Jesus, an entirely innocent victim, knew a horrible death he did not deserve was waiting. He would endure the worst torture that humanity knew how to inflict at the time. The social systems of Jesus’ day, like today, were unjust and violent. They wrongly believed, as we believe, that progress – however the culture defines it – comes by force. Jesus recognized the corrupt underlying system and, in his humanity, refused to participate in or perpetuate it. Once accused, he did not get defensive, or try to shift the condemnation onto others. He knew the only way out of the situation – to begin a social healing process – was to accept his condemnation, take up his cross, and go through it. And in that act of civil disobedience, Jesus modeled what happens when we go through a difficult challenge – we come out the other side changed. All efforts to avoid, go around, or deny a problem leave it for another day.
What are my roles in today’s issues? Where are my actions toward others discriminatory and unjust? Which of my cultural assumptions are repressive? How do my words exclude others from kinship as fellow children of God? Specifically, what am I doing, or not doing, that is contributing to the problem? As a Christian, American (the only category of American without an ethnically-based prefix), heterosexual, white male, I have no meaningful experience with discrimination. I am near the top of the socio-economic ladder by accident of birth. Until I understand and accept my role in perpetuating a violent, discriminatory culture, I remain firmly a part of the problem – without ever pulling a trigger.
From the cross, Jesus looked with mercy on those who inflicted the horrible injustice upon him and asked that God forgive them. They did not know what they were doing; and neither do we. The spiral of violence we find ourselves in will only be solved when a critical mass of people accept responsibility for their part, say “Enough,” take up their cross, and go through the problem, including acceptance of its inevitable consequences.

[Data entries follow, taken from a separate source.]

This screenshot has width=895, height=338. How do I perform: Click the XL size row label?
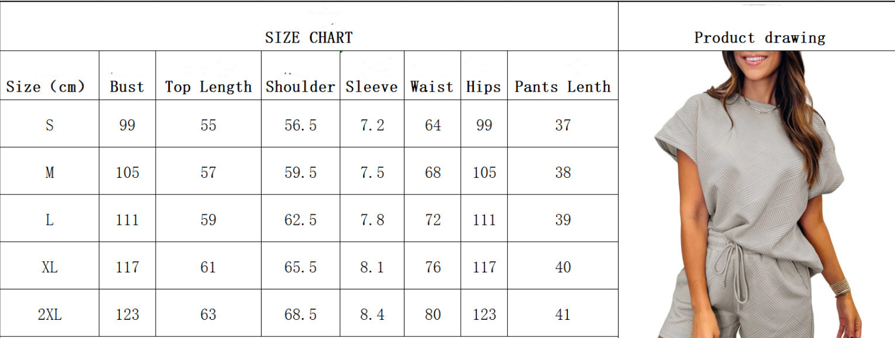(x=50, y=268)
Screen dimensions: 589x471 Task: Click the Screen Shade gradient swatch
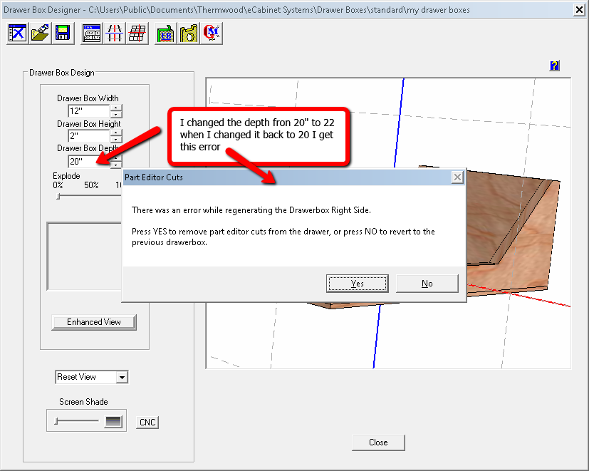click(113, 422)
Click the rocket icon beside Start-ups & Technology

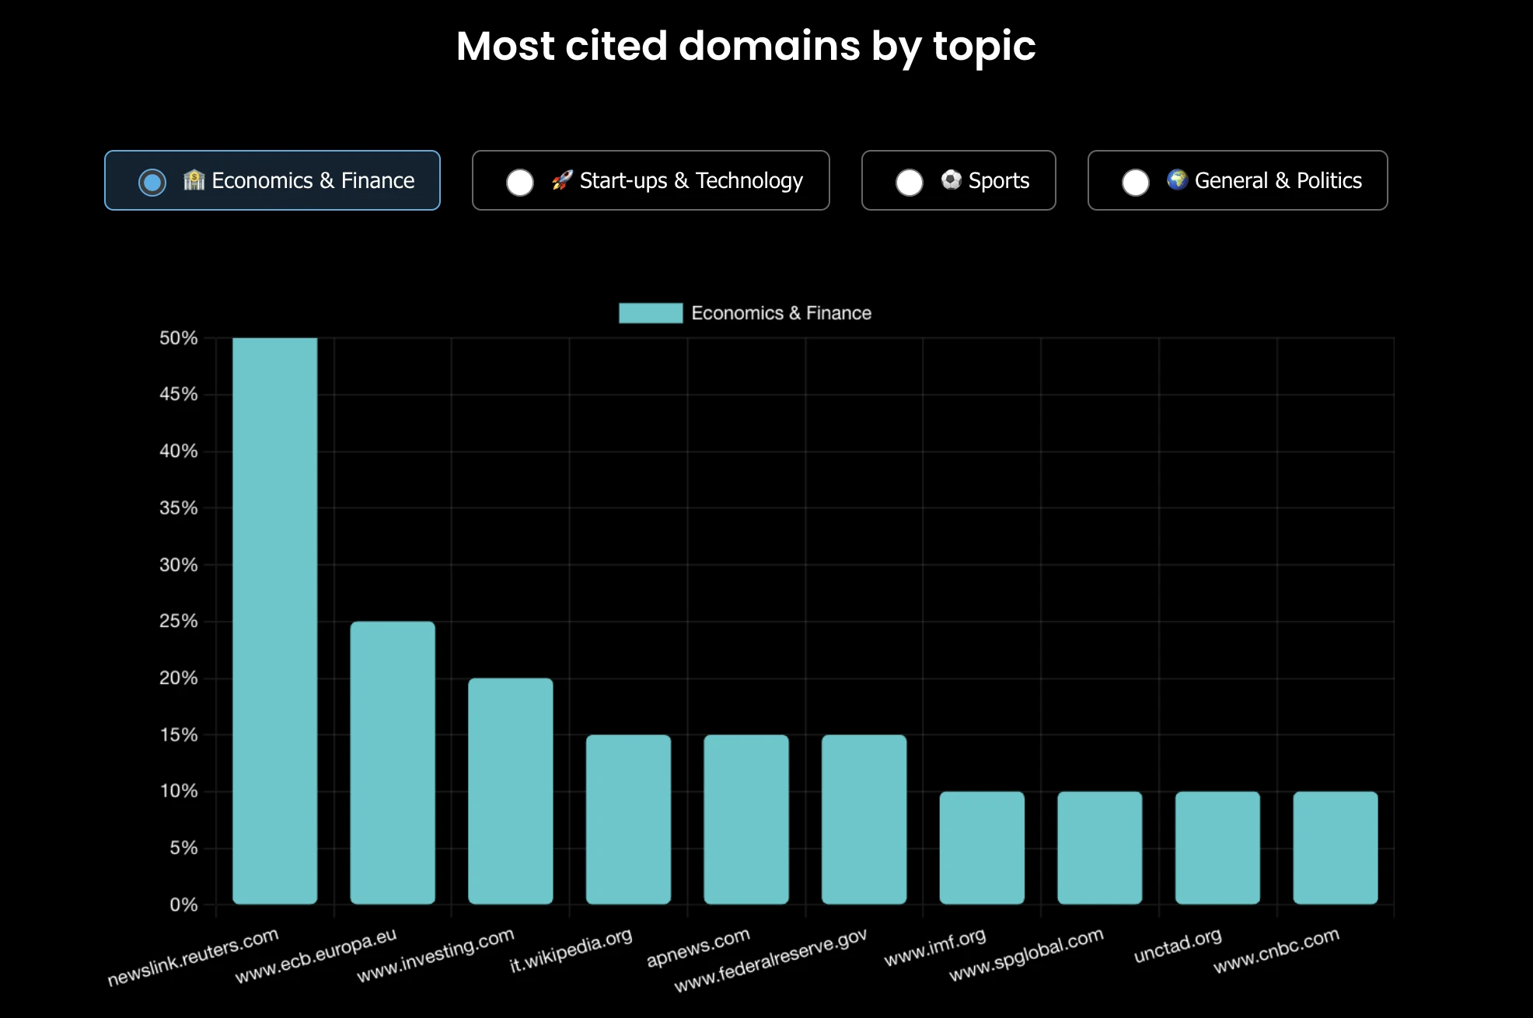click(x=562, y=180)
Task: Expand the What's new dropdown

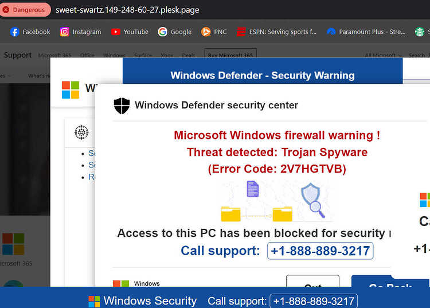Action: pos(39,76)
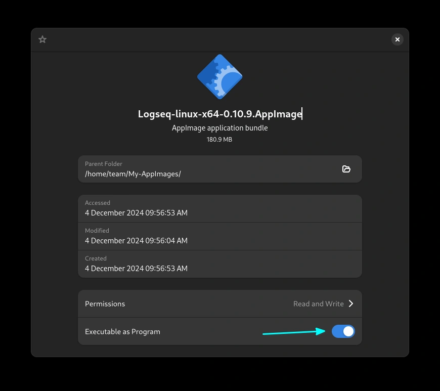Click the 180.9 MB file size text
440x391 pixels.
(219, 139)
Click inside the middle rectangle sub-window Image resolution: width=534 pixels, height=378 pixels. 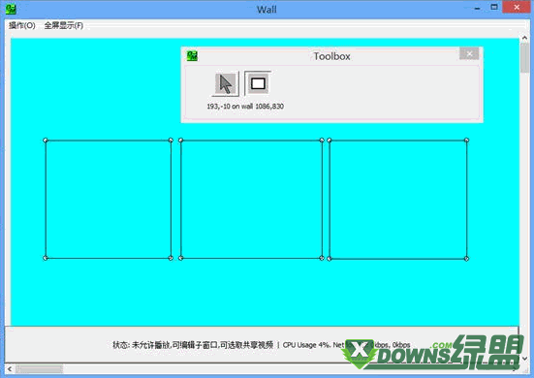point(251,200)
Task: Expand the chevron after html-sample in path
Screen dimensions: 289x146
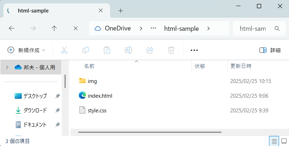Action: pyautogui.click(x=208, y=29)
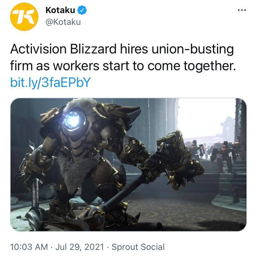Click the word 'union-busting' in tweet
Screen dimensions: 257x262
coord(193,49)
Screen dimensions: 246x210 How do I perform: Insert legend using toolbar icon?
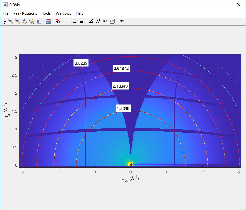pyautogui.click(x=39, y=21)
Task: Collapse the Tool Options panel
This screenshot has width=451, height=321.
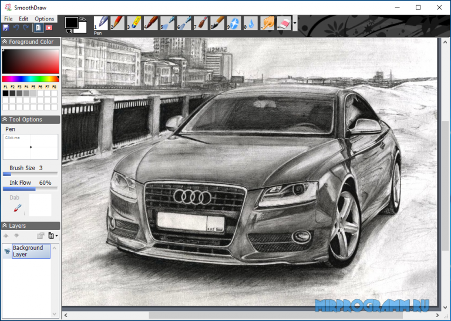Action: pos(5,119)
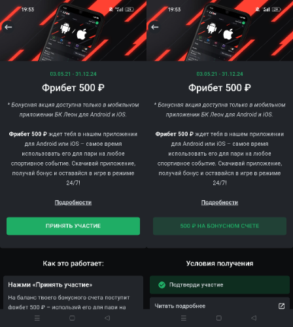The height and width of the screenshot is (327, 293).
Task: Click the ПРИНЯТЬ УЧАСТИЕ button
Action: [73, 226]
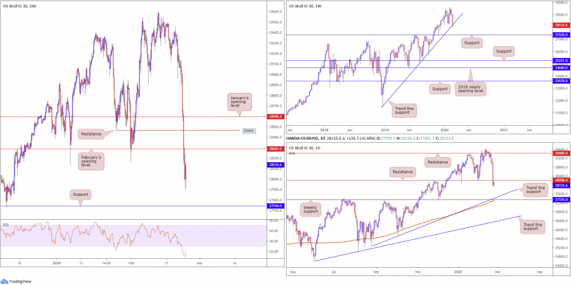Click the TradingView logo
The width and height of the screenshot is (571, 285).
(x=18, y=279)

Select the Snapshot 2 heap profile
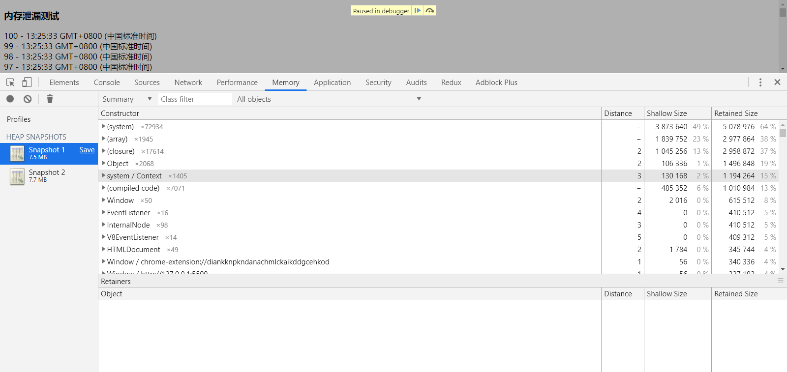(47, 175)
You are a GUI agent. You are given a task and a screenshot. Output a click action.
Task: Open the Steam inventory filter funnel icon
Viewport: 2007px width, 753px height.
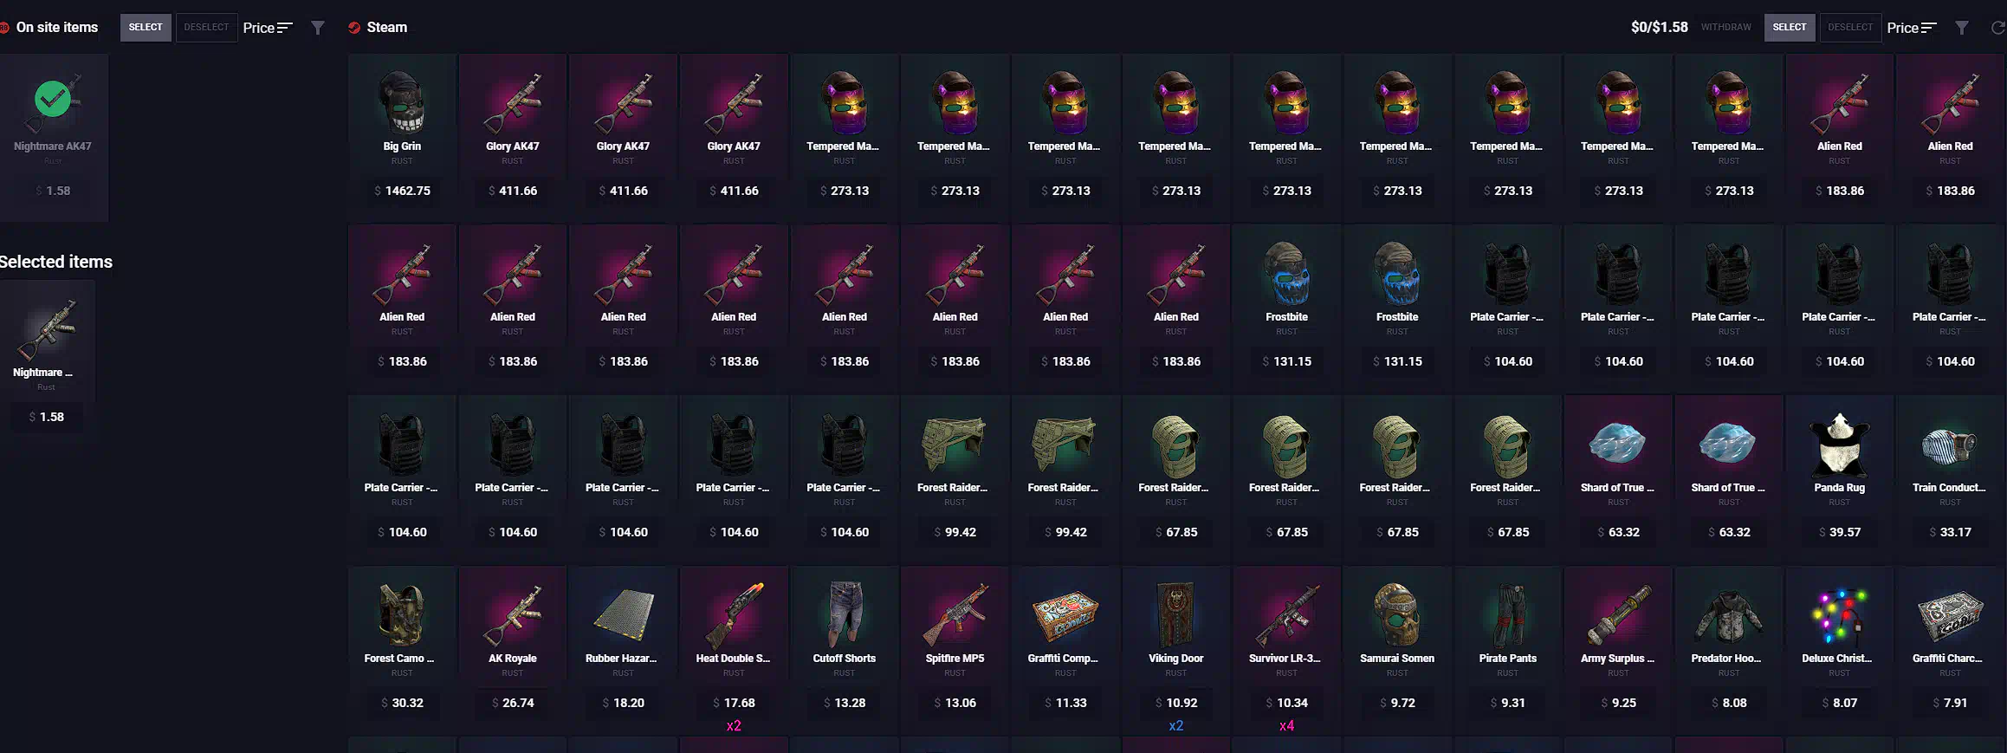[x=1961, y=28]
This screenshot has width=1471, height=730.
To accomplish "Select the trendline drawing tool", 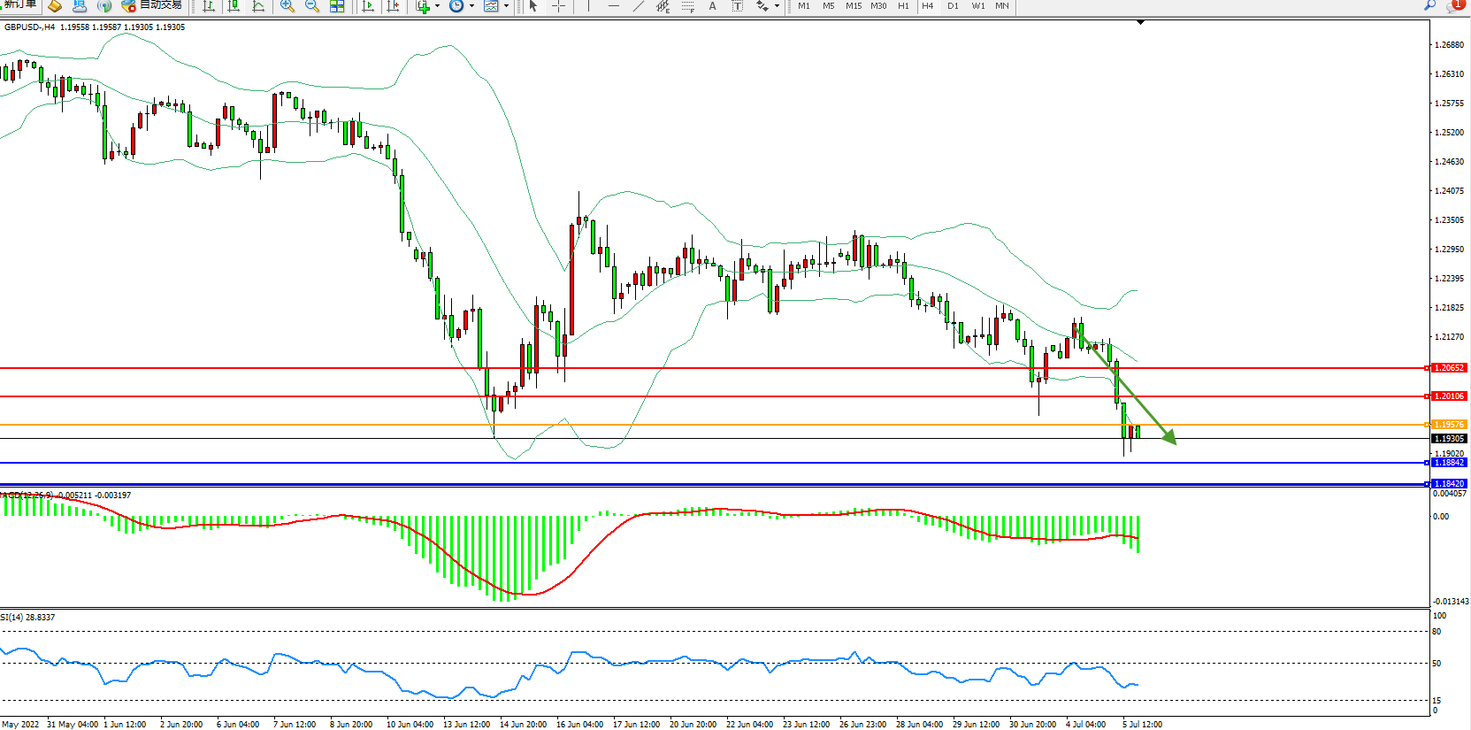I will 638,6.
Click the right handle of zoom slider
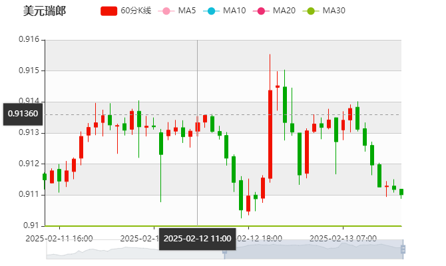Image resolution: width=446 pixels, height=266 pixels. (404, 249)
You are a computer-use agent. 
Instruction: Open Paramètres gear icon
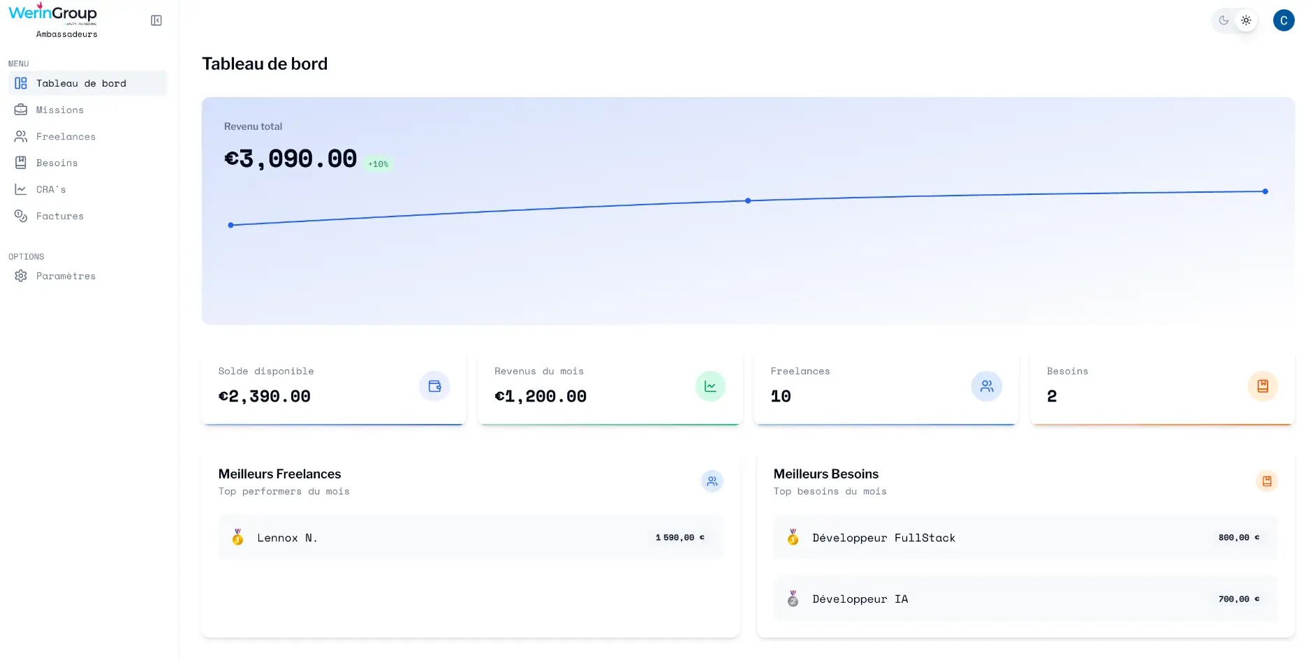pyautogui.click(x=21, y=276)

Martin Luther King, Jr., said, “Darkness cannot drive out darkness; only love can do that.” In these dark times, only love can carry us through to the other side. We underestimate how rare that sort of love is, however, let alone the level of sacrifice and focus it requires. Not all of us will survive, at least not physically, but deeply-imbedded social ills require much sacrifice for the future good. Jesus showed us the way. Non-violent leaders like Dr. King and Gandhi gave their lives for it. They faced evil head on, absorbed the worst evil could throw at them, and came out triumphant on the other side.
The way out is through. How did I miss that?